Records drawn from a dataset
((
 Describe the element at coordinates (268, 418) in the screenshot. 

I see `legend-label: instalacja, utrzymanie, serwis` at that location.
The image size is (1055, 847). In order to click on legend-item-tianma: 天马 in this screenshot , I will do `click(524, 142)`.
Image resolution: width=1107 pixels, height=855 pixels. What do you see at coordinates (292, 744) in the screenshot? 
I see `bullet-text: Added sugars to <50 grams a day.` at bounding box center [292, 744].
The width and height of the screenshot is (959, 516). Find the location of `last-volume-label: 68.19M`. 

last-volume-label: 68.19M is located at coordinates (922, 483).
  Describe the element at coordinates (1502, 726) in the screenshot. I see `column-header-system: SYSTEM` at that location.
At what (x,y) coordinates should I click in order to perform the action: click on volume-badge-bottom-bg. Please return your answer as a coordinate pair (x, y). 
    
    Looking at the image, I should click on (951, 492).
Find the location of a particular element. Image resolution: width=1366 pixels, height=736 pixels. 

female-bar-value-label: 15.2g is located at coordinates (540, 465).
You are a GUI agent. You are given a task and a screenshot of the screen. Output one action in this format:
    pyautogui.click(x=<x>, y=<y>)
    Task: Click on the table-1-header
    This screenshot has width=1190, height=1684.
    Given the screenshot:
))
* Activity: Output as a JSON list of strings the lines of the listing from its first line through the line containing "center [292, 744].", one string per line, with blank lines omitted.

* Expected answer:
[
  " Describe the element at coordinates (268, 418) in the screenshot. ",
  "I see `legend-label: instalacja, utrzymanie, serwis` at that location.",
  "The image size is (1055, 847). In order to click on legend-item-tianma: 天马 in this screenshot , I will do `click(524, 142)`.",
  "Image resolution: width=1107 pixels, height=855 pixels. What do you see at coordinates (292, 744) in the screenshot? ",
  "I see `bullet-text: Added sugars to <50 grams a day.` at bounding box center [292, 744]."
]